= Problems =
a) Check each statement against the forum thread about freezing on the beach and in the woods, answering yes or no and quoting the deciding words: (i) The buses in Island county run free every day of the week. (ii) The tent was not set up on the first night. (iii) The fire in the woods burned for more than an hour.
b) In the item coordinate listing, rewrite the part that opens with the line containing "This screenshot has width=360, height=270." and closes with the line containing "click(771, 495)", swapping "screenshot" for "capture" and keeping everything else unchanged. Leave the pictures out.

= Document section =
# Let's freeze on the beach and in the woods.



## LittleRed (Dec 27, 2009)

It was Christmas night, and we (me and the girl I like but am too shy to tell) had taken a ferry to a deserted island in the Puget sound. By the time we got off the ferry it was already dark, so we decided on the beach. I'll remind you, it's late December in the Puget sound of Washington state on a beach! haha it was a stupid idea, but we had no choice since it was already dark and luckily we were pretty prepared. We didn't set up the tent since it was clear. But we should have! Although the stars and all the shooting stars sure were pretty. And I probably don't have to tell you that, that night was bone chilling cold and was the second coldest night of my life(the first is the next night)! Anyway we were up to watch the sunrise and then we meandered into town to the bus stop. For future reference all buses in Island county Washington are free( but they don't ride on Sundays). We rode it north until we found a town that looked hospitable. When we got off the bus the first thing we did was find a place for the night. We ended up in some random woods next to the highway. That night we wanted a fire no matter what (Haha and everything around us was all frosted over). Well from a miracle, we got a fire going but not for more than 15-20 minutes before the iced over logs and the freezing cold sucked the life from the fire. But by that time it was dark so we crawled into the tent for the night. This night was the coldest night of my entire life. But shortly Sunday morning came and we got packed up again. We walked into town to find nothing open, besides one little coffee shop on a wharf. It was a very cool place and we played cards there for an hour and a half before deciding to hitch back down to the ferry. We got to a spot on the highway and about 15 minutes later a ride all the way to our destination was there for us.


----------



## Skaggy (Dec 27, 2009)

Well shucks, the two coldest nights of your life, did you at least try and cuddle with this girl for reasons of warmth at the very least?


----------



## Johnny Lightspeed (Jan 2, 2010)

what he said ^


----------



## atomicpunk (Jan 2, 2010)

survival dictates that you should have shared body warmth by being naked


----------

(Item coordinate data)
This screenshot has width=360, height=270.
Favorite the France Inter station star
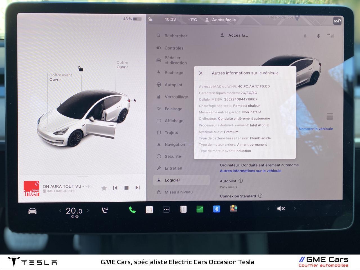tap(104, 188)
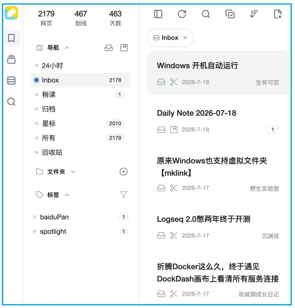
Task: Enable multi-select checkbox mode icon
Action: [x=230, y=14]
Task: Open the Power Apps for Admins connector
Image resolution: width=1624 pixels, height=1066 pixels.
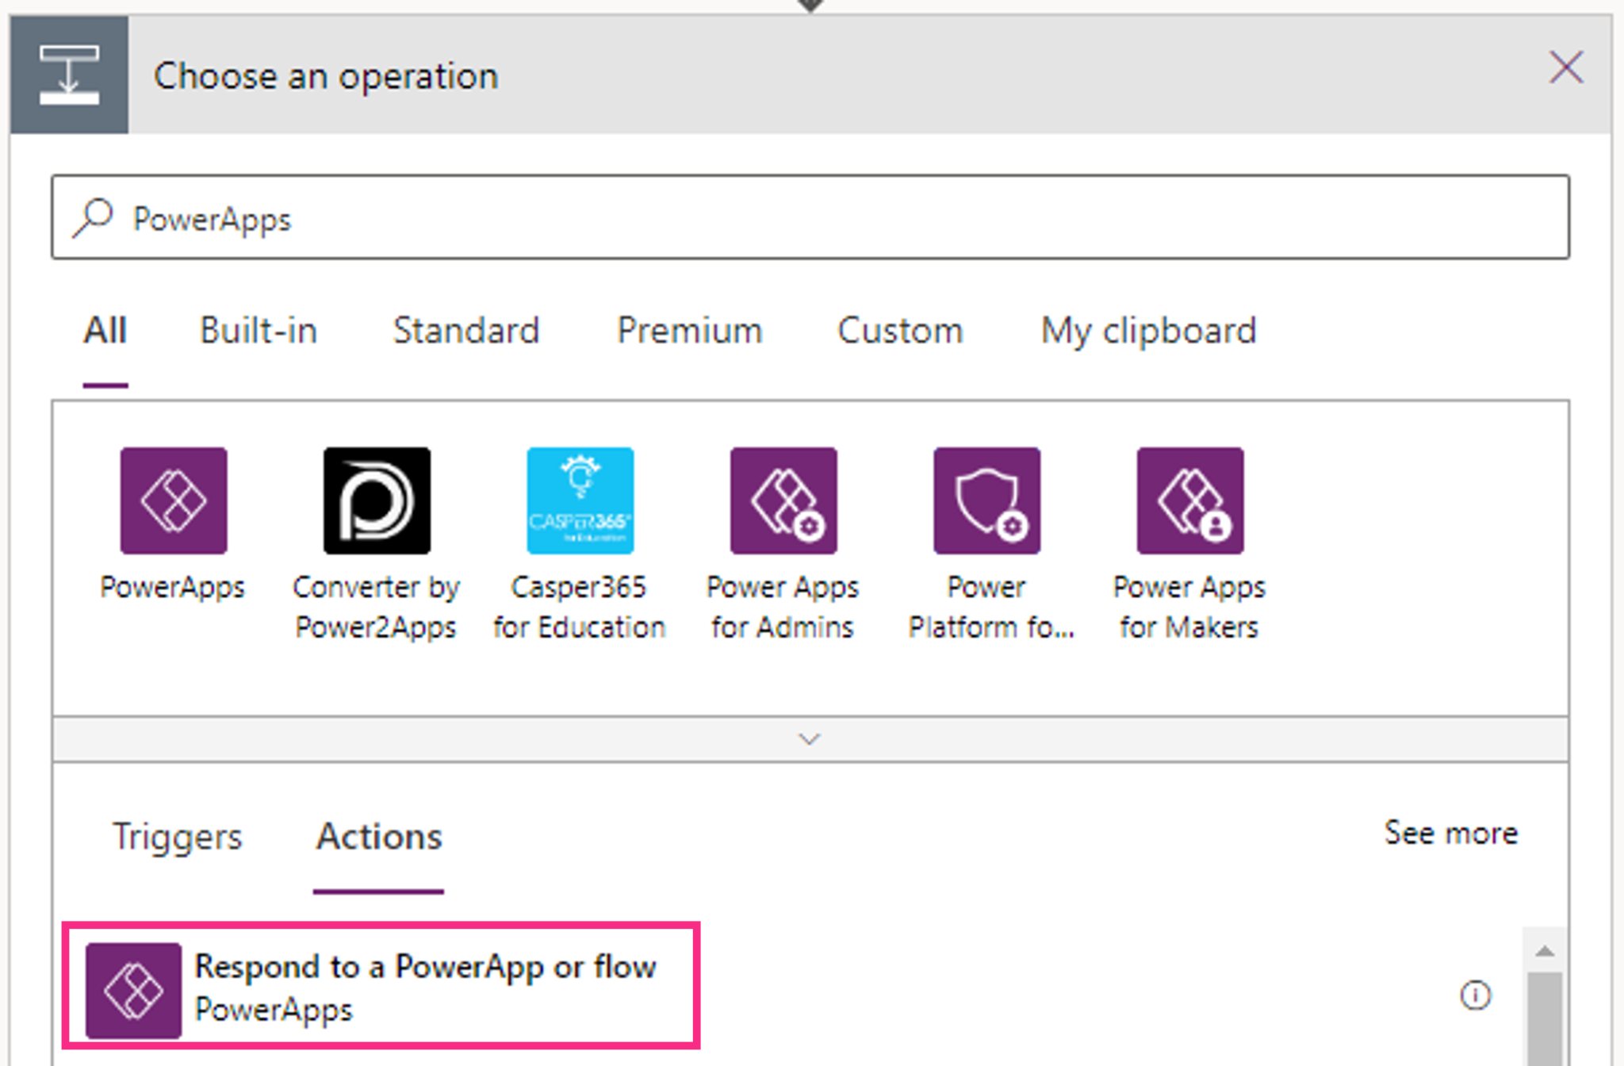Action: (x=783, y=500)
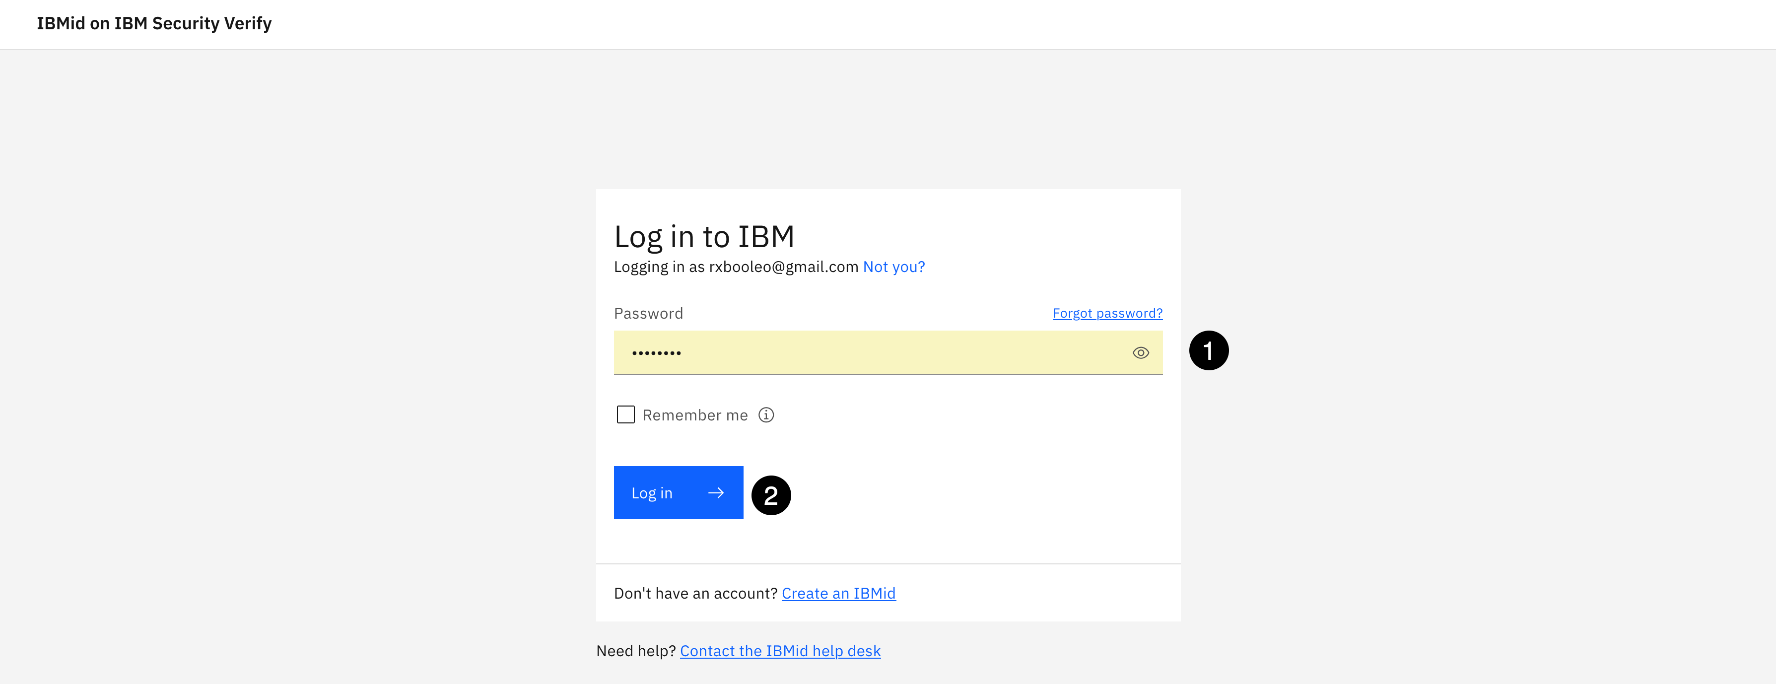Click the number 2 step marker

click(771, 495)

...

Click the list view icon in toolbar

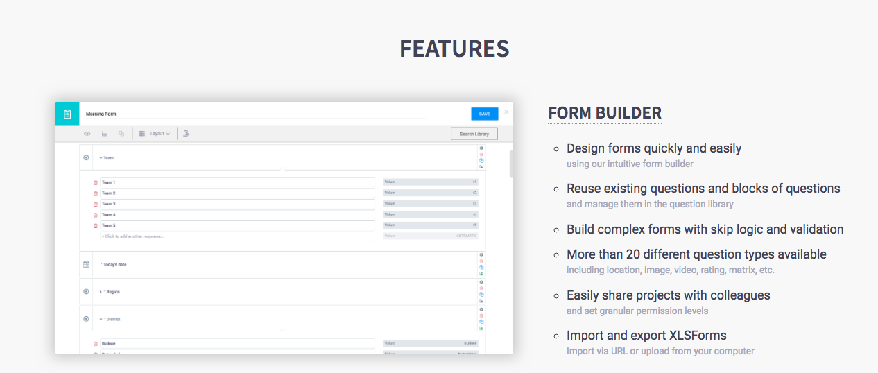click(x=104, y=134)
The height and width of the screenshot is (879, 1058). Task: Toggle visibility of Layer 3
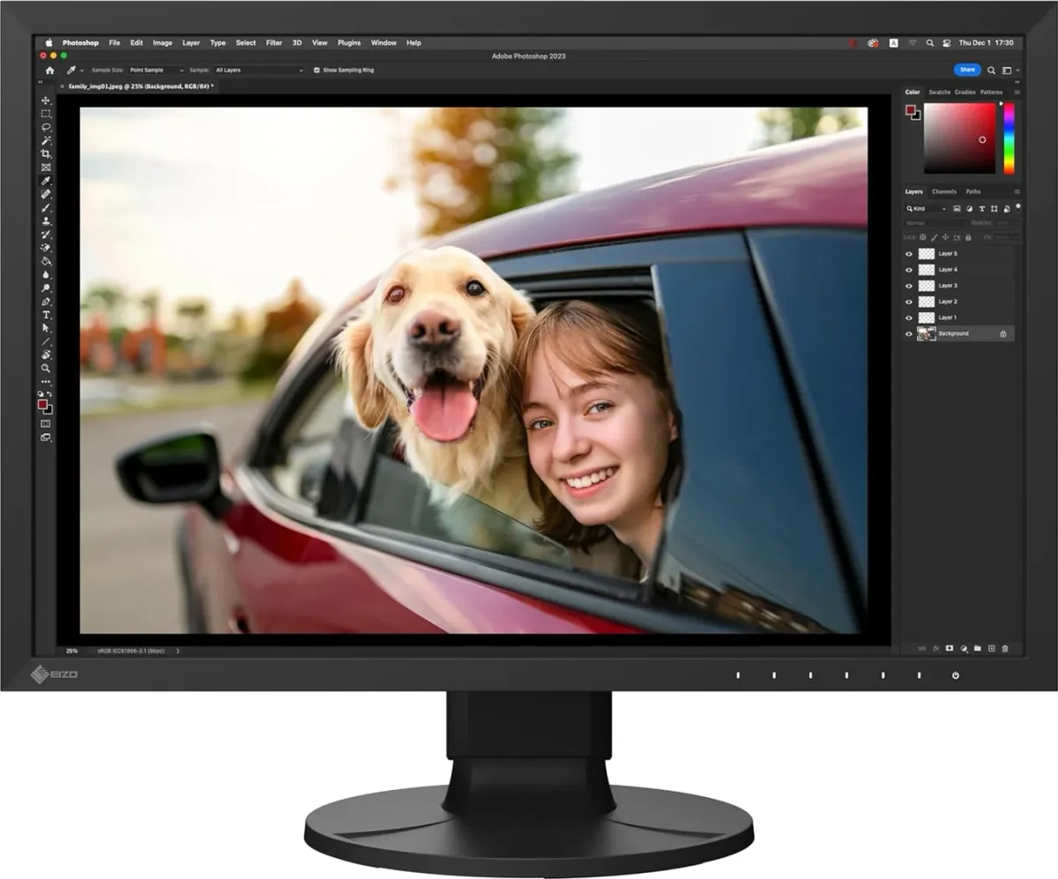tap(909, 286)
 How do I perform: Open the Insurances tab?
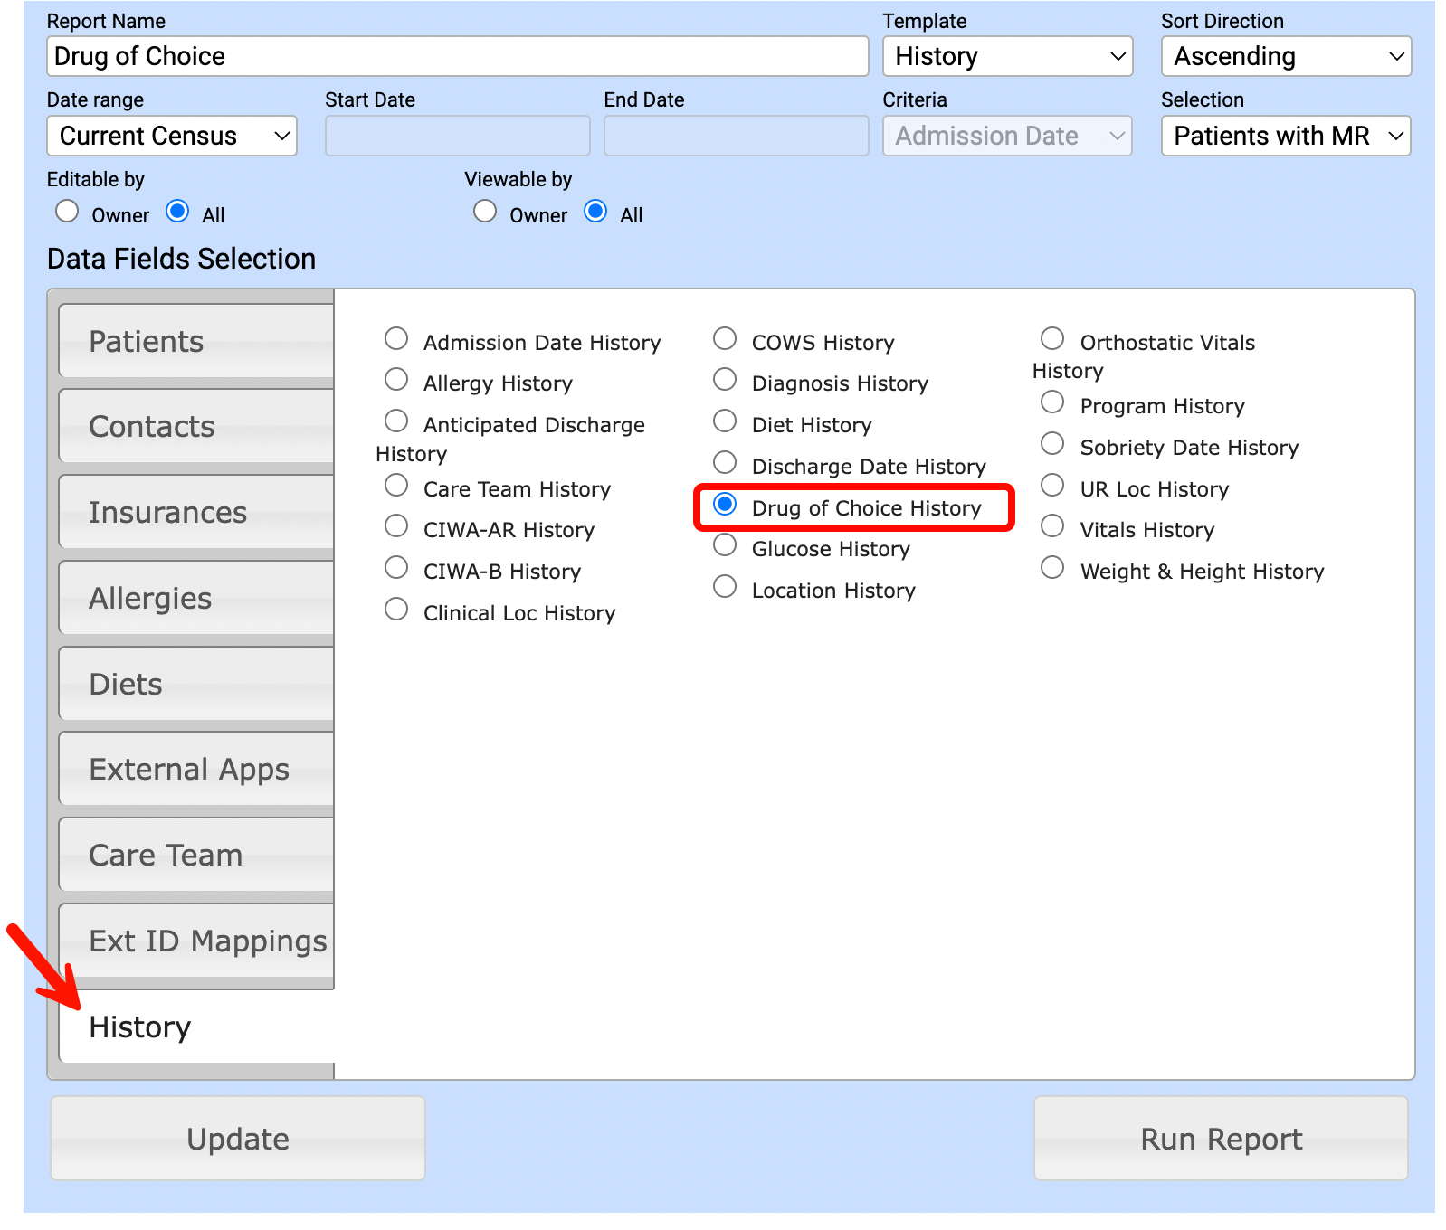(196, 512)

= Answers to each task =
a)
(i) No: "For future reference all buses in Island county Washington are free( but they don't ride on Sundays)."
(ii) Yes: "We didn't set up the tent since it was clear."
(iii) No: "we got a fire going but not for more than 15-20 minutes"

b)
This capture has width=360, height=270.
Favorite the France Inter station star
tap(104, 188)
Task: Enable multi-select checkbox mode icon
Action: [x=230, y=14]
Task: Open the Power Apps for Admins connector
Image resolution: width=1624 pixels, height=1066 pixels.
Action: (x=783, y=500)
Click the number 2 step marker

click(771, 495)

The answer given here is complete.